Exercise requirements => Repeat the lines from the line with "Task: Select the" to the line with "1280x613 pixels." in the listing below, keeping both end lines and adding nothing.

Records to process =>
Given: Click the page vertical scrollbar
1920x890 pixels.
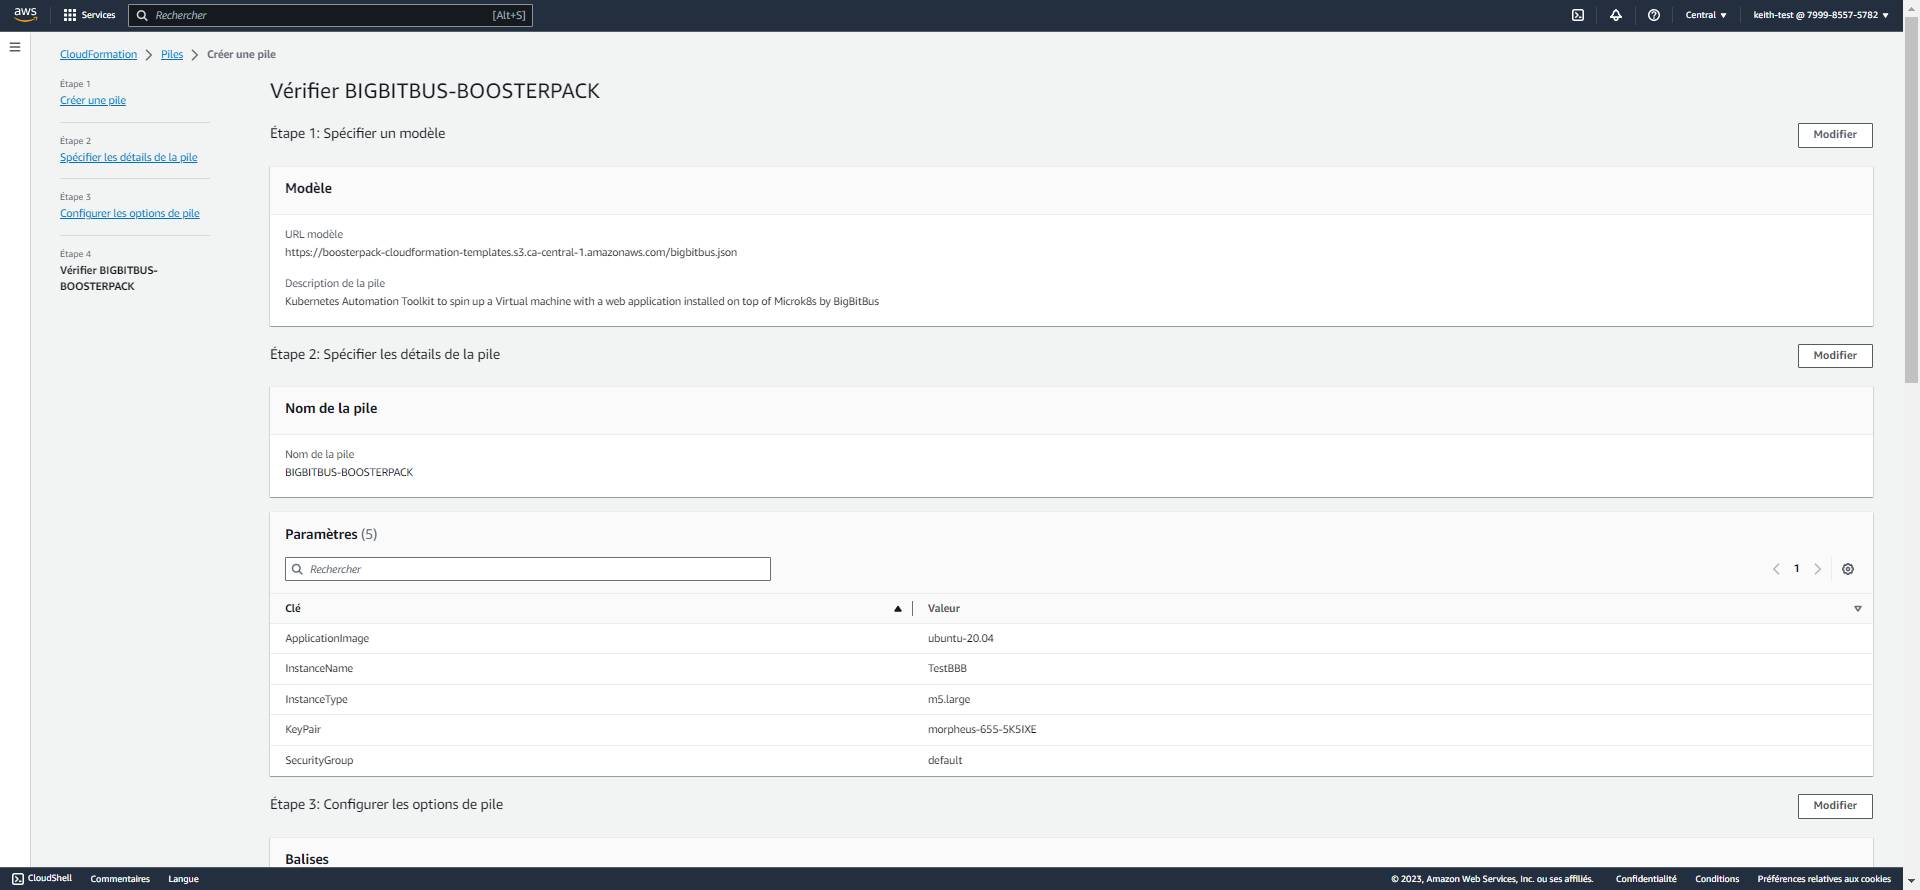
* * *
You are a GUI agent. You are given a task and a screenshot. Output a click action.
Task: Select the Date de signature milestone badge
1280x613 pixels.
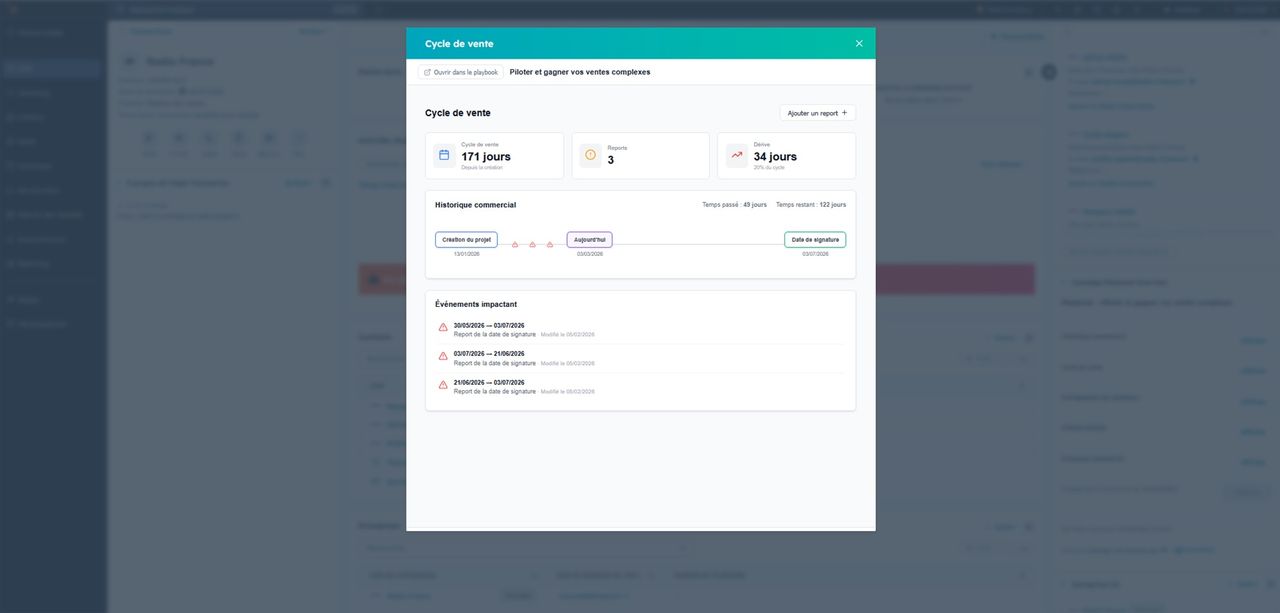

Expected answer =>
Task: Select the Date de signature milestone badge
1280x613 pixels.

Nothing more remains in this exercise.